On 25 November 1906 August Dreesbach suffered a stroke and died in Berlin. Still only 62, there were many who believed that at the time of his death he had stood on the brink of further political achievement. He was nevertheless one of a handful of Social Democrat leaders who guided the party successfully from government mandated pariah status towards the political mainstream, though it would still take democratic reforms including a major evening out of constituency sizes before SPD parliamentary representation would correspond approximately to the party's level of electoral support, whether in the national Reichstag or in the state-level Landtage. After he died his body was brought home to Mannheim for cremation and memorialising. An estimated 30,000 people took part in the funeral ceremonial, indicating that among the politically aware citizens of Mannhaim, and among socialist politicians across Germany, the scale of Dreesbach's contribution was well appreciated.

== Personal ==
August Dreesbach married Natalie Müller (1855–1942) in Berlin.

== Celebration ==
- August Dreesbach, together with his wife and various other family members, is commemorated by a large and impressive grave memorial in the form – according to one commentator - of an Egyptian temple entrance, at the Main Cemetery in Mannheim. The idealism and optimism of the first decade of the twentieth century can be inferred from the boldly carved “headline” at the top of the memorial: “Ein Sohn des Volkes wollt er sein” (“He wanted to be a son of the people”).

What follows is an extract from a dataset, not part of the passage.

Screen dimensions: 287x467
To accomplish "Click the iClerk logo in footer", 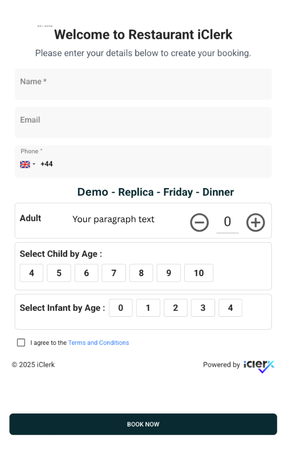I will click(259, 366).
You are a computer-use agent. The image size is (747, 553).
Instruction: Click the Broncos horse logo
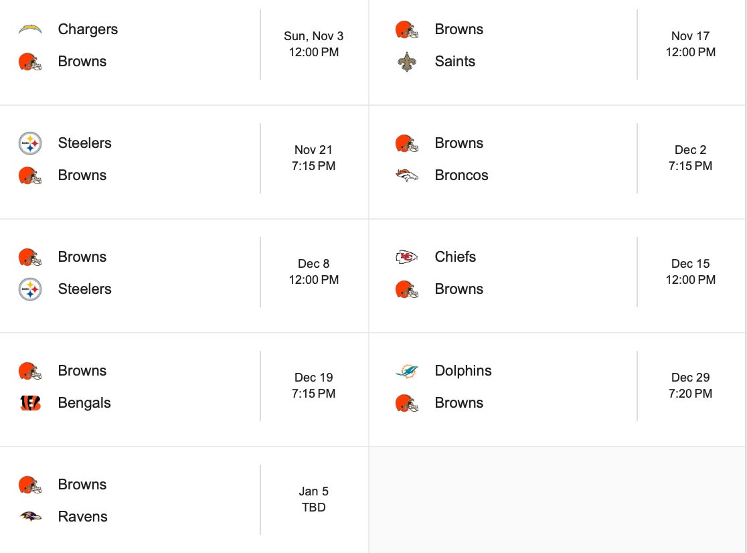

- The city authorities named a street after August Dreesbach in Mannheim-Neckarau.
- In 2006 historian-publisher Dr. Anne Dreesbach founded the “August Dreesbach Verlag” ("August Dreesbach publishing house") in Munich one hundred years after the death of its name giver. In naming her business, the director proprietor paid tribute to the “integrity and steadfastness in support of his beliefs” for which August Dreesbach can be remembered.